Criador e Criatura se fundem e se confundem

Um Cappuccino Vermelho - Joel G. Gomes

Um Cappuccino Vermelho é um livro intrigante. Inicia sua narrativa com Ricardo Neves, assassino profissional e escritor em ascensão. Em principio o ofício de matador fica em segundo plano, e o autor destrincha lentamente o gosto de Ricardo pelo café, e todo seu conhecimento sobre a bebida. Apesar poder parecer cansativo, essa parte do livro revela muito sobre o personagem, e lentamente vamos nos aproximando dele e entendendo suas motivações para matar pessoas.

 

Ricardo recebe uma nova missão, então acompanhamos seu modus operandi na execução de um assassinato. A mente do protagonista é cheia de nuances e, ao mesmo tempo que é convicto de suas escolhas, tem uma tremenda dificuldade de tomar decisões.

 

À medida que a historia avança, conhecemos mais sobre o assassino/escritor, acompanhando sua rotina em cada detalhe. Joel tem uma escrita que preza pelo detalhismo, com longas descrições de acontecimentos pequenos. No entanto, o livro não é cansativo, pois cada detalhe tem sua importância, e ajuda na imersão do leitor na história.

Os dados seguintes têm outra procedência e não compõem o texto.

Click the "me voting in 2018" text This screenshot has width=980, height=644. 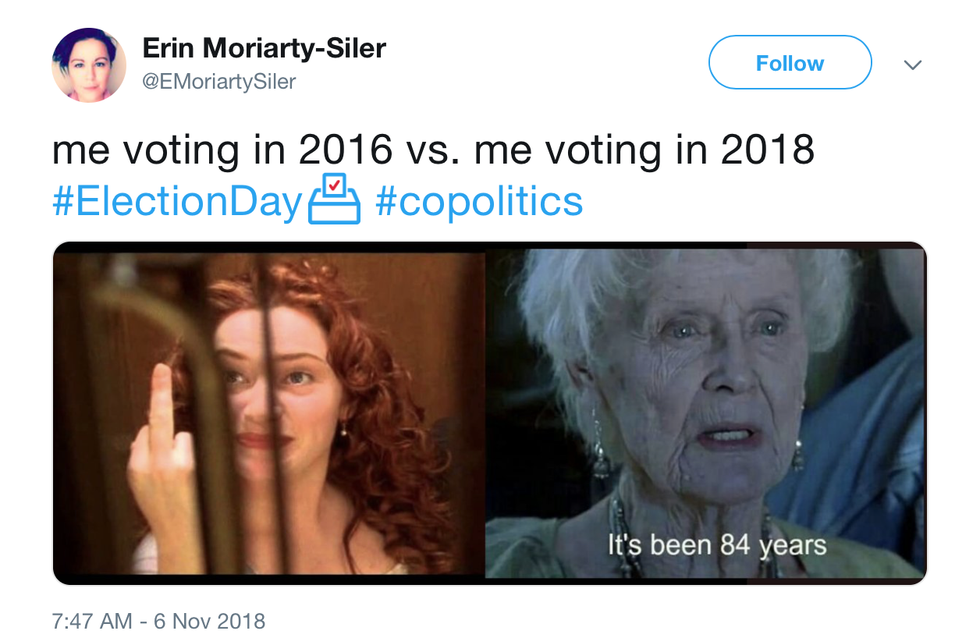[x=644, y=150]
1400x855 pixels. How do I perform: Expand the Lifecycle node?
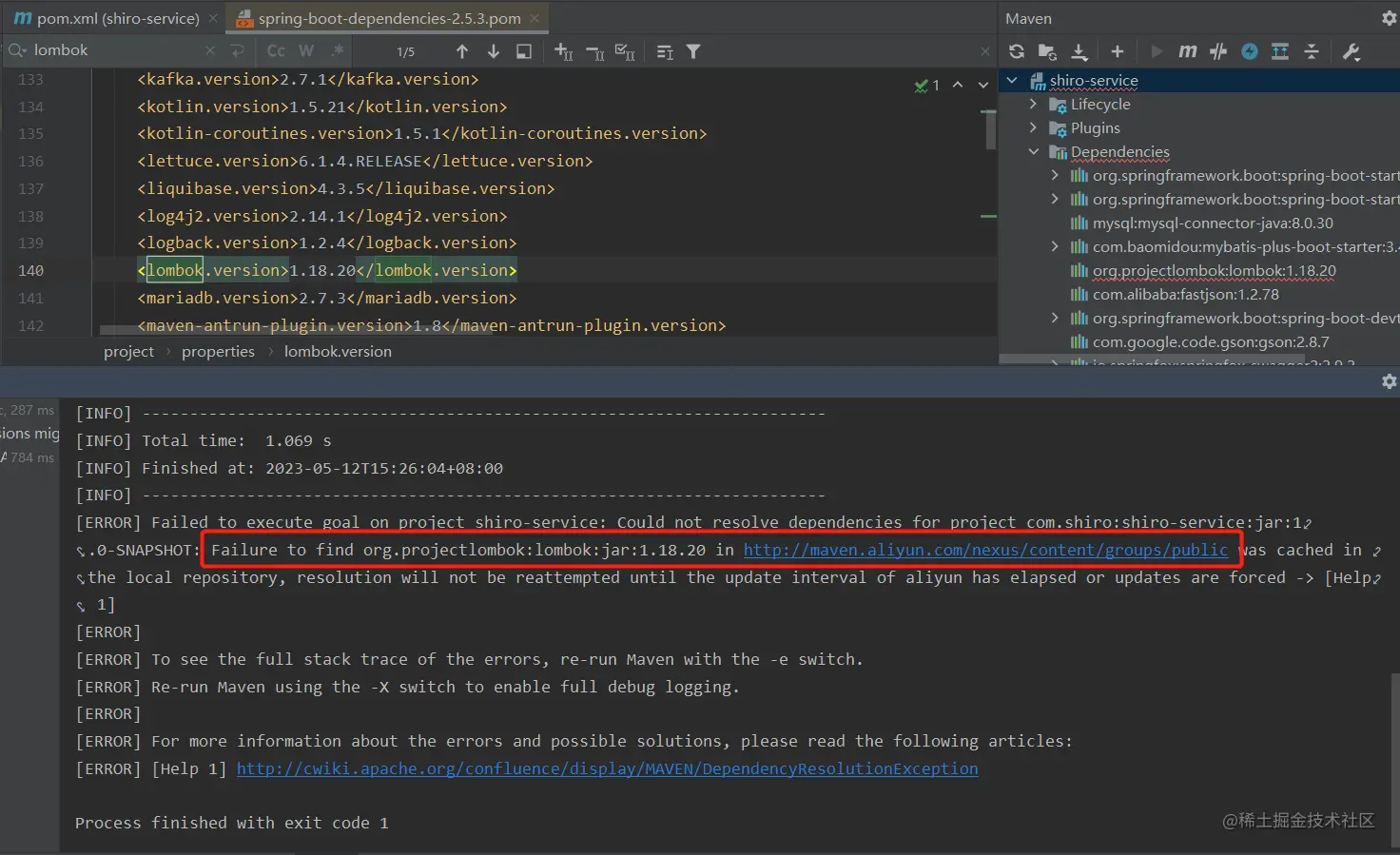point(1034,105)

Quando duas de suas futuras vítimas desaparecem, Ricardo ficar perdido, e decide passar para o próximo da lista. Aí surge uma femme fatale que pode mudar o modo de Ricardo de encarar a vida.

 

Narrado em 3ª pessoa e escrito em português de Portugal, Um Cappuccino Vermelho traz uma trama de suspense muito bem elaborada e instigante. A escrita é clara e marcante, e Joel executa muito bem o ofício de incitar a curiosidade do Leitor.

 

Em certo ponto da história, outro personagem é inserido, com uma jornada independente, a principio, que nada se relaciona com a de Ricardo, exceto pelo fato de ser escritor. Mas as histórias se misturam, e segue até o desfecho do livro com uma dúvida entre o que é realidade e o que é fantasia.

 

Pontos importantes são repassados quando necessário, e a tensão aumenta juntamente com o clima de suspense. O caminho para o fim é bem conduzido e o final é muito bom, fazendo o leitor fechar o livro e ficar se perguntando um sem-número de coisas, pois as últimas páginas deixam mais perguntas que respostas.